- Directed by: Ulrike Koch
- Screenplay by: Ulrike Koch
- Produced by: Christoph Bicker; Alfi Sinniger; Knut Winkler;
- Starring: Margen; Pargen; Zopon;
- Cinematography: Pio Corradi
- Edited by: Magdolna Rokob
- Music by: Frank Wulff; Stefan Wulff;
- Release date: 1997;
- Running time: 108 minutes
- Countries: Germany; Switzerland;
- Languages: Tibetan; Secret Saltmen Language; German;

= The Saltmen of Tibet =

1997 documentary film directed by Ulrike Koch

The Saltmen of Tibet is a 1997 film that chronicles the trek undertaken by a clan of Tibetan salt harvesters across scenic but dangerous territory from their settlement to the sacred lakes where salt is harvested.
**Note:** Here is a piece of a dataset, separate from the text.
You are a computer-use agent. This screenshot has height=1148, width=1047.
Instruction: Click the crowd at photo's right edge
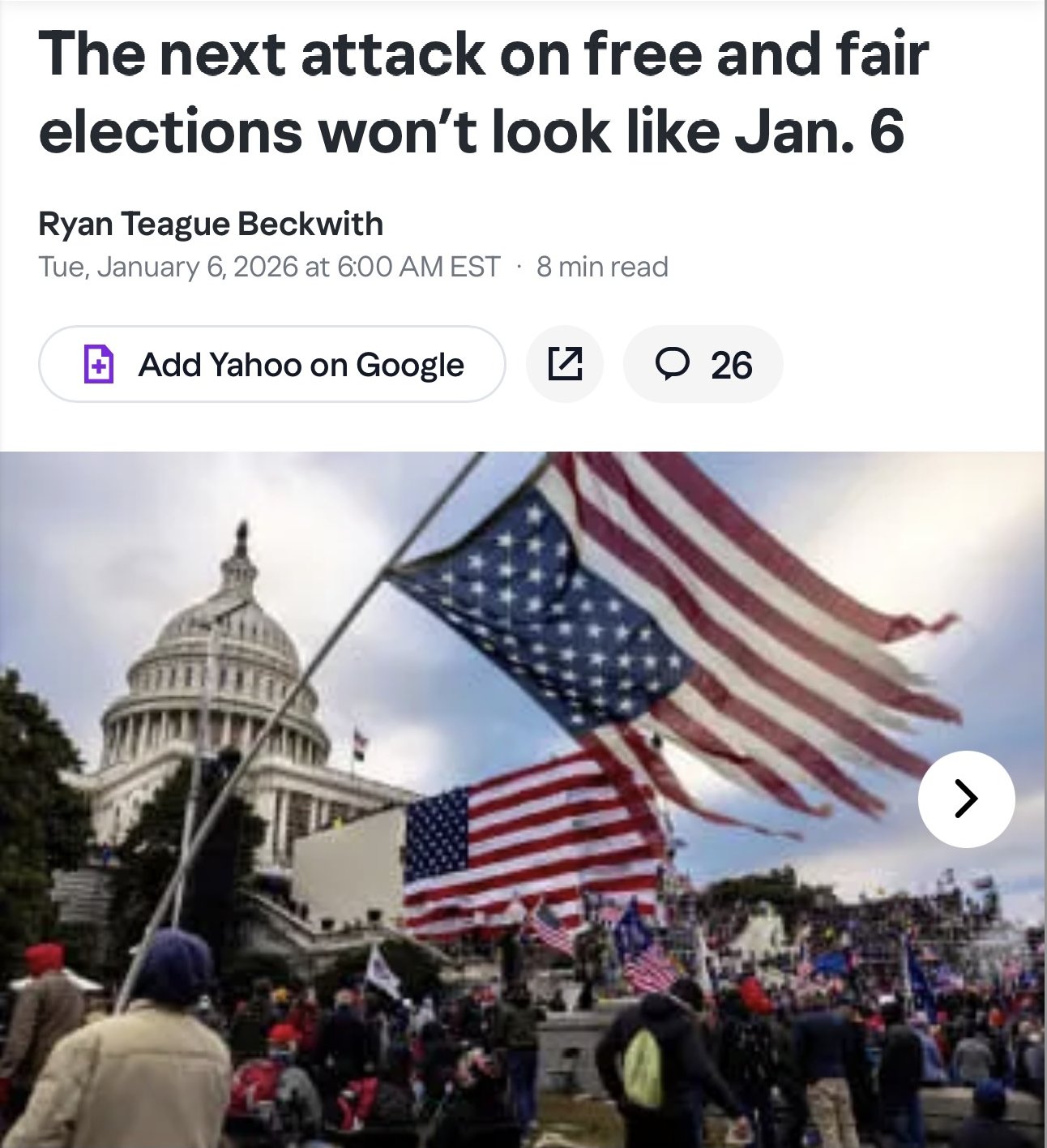(x=972, y=1013)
The salt is then traded for foodstuffs to maintain the clan for the following year. Woven into the movie are excerpts of a Tibetan singer from the tribe telling the tale of King Gesar of Ling, a traditional Tibetan epic.
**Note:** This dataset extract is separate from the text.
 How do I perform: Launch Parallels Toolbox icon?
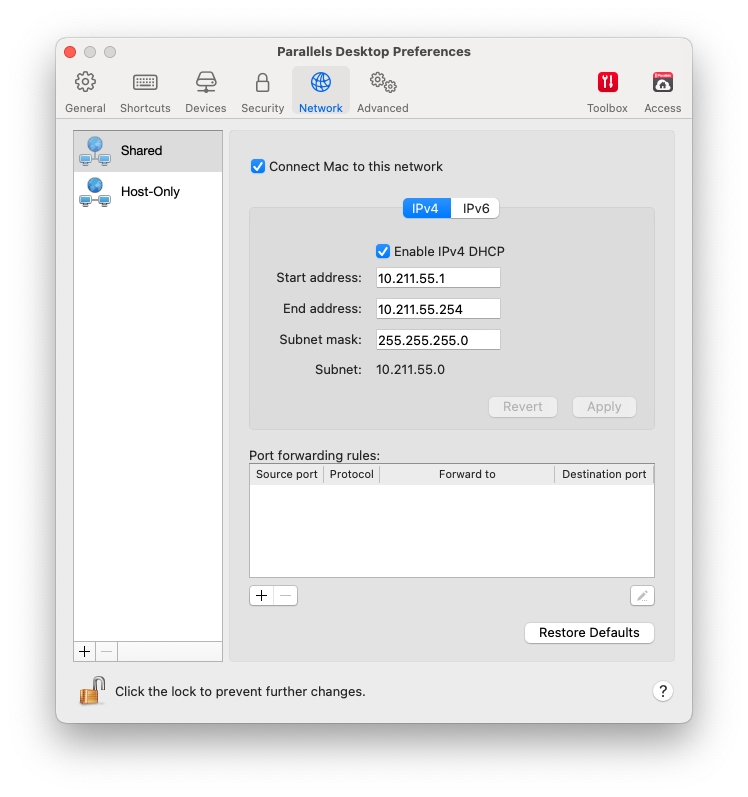[x=607, y=92]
The dialogue in the film is in Tibetan with English subtitles.

==Awards==
- Cineprix Swisscom Swiss audiences' choice as best documentary of 1997
- Cariddi d'Oro (Best Film) 1997 Taormina Film Fest
- Sonje Award for Best Foreign Independent Film 1997 Pusan International Film Festival
- Golden Spire Award 1998 San Francisco International Film Festival
- Prix Nanook (Grand Prix) 1998 Dix-septième Bilan du Film Ethnographique, Paris

==See also==
- Tibet-Nepal salt trade route
- Himalaya (film)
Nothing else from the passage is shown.